Excerpt provided ::
=-=-=

Questions: 

Breakdown of heme is catalyzed by hemoxygenase (HMOX) resulting in biliverdin, carbon monoxide (CO) and iron ions (Fe). The latter two breakdown products are important signaling molecules with a multitude of physiological effects. To systematically study the effects of CO and Fe²⁺, a precise and rapid delivery method is required. We thus aimed to introduce a light-triggered CO- and Fe²⁺-releasing molecule for physiological applications.

Methods: 

CORM-S1 (dicarbonyl-bis(cysteamine)iron(II)) was synthesized and CO-release was quantified with a spectroscopic myoglobin assay (Kretschmer et al., 2011, J. Inorg. Biochem. 105, 6–9). Human Slo1 voltage and Ca²⁺-activated BK potassium channels (KCa1.1) were expressed in HEK 293 cells and analyzed in excised inside-out patches. CO and Fe²⁺ release from CORM-S1 added to the bath solution in the dark were triggered with various light sources.

=-=-=

Data supplied ::

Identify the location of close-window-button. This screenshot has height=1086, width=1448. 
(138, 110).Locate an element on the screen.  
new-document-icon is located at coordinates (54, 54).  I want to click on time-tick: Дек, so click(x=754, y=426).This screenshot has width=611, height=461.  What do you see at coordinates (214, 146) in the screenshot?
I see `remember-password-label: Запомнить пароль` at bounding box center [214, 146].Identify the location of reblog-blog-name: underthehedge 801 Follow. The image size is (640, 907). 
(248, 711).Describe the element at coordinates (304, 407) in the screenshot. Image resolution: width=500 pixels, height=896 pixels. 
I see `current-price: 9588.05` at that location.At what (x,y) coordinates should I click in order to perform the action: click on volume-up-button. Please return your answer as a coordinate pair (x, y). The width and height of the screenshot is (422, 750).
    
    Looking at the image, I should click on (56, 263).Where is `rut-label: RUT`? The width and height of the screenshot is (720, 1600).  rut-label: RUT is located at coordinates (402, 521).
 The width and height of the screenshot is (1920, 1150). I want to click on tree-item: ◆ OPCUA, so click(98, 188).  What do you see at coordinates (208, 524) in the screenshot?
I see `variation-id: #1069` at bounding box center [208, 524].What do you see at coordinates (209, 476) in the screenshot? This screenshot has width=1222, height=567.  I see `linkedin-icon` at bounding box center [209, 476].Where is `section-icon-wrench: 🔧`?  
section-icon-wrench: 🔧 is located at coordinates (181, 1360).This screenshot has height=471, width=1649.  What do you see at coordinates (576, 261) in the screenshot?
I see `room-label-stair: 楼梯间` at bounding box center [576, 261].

=-=-=

Work to complete ::
a: In the text on heme breakdown, which enzyme catalyzes the breakdown of heme?
b: Carry the text on heme breakdown forward from its last sentence.

Your responses ::
a: Hemoxygenase (HMOX)

b:
Results: 

CORM-S1 rapidly released both CO and Fe²⁺ when irradiated with visible light. CO liberated from CORM-S1 activated BK channels similar to CO-saturated solutions. However, light-induced release permitted rapid and precise "CO-mediated gating". Moreover, Fe²⁺ released from CORM-S1 also exerted a strong activating effect on BK channels when recording in EGTA-free, fluoride-buffered solutions. This effect was independent of CO because a CO-insensitive mutant of Slo1 BK was affected in a similar manner.

Conclusions: 

CORM-S1 is a useful agent to deliver CO and Fe²⁺ in a physiological setting using visible light as a trigger. CO released from CORM-S1 activates BK channels rapidly and reversibly. Moreover, Fe²⁺ is a secondary activator of BK channels. Since hemoxygenase and BK channels may form a complex, local generation of CO and Fe²⁺ is expected to modulate BK channel activity in vivo.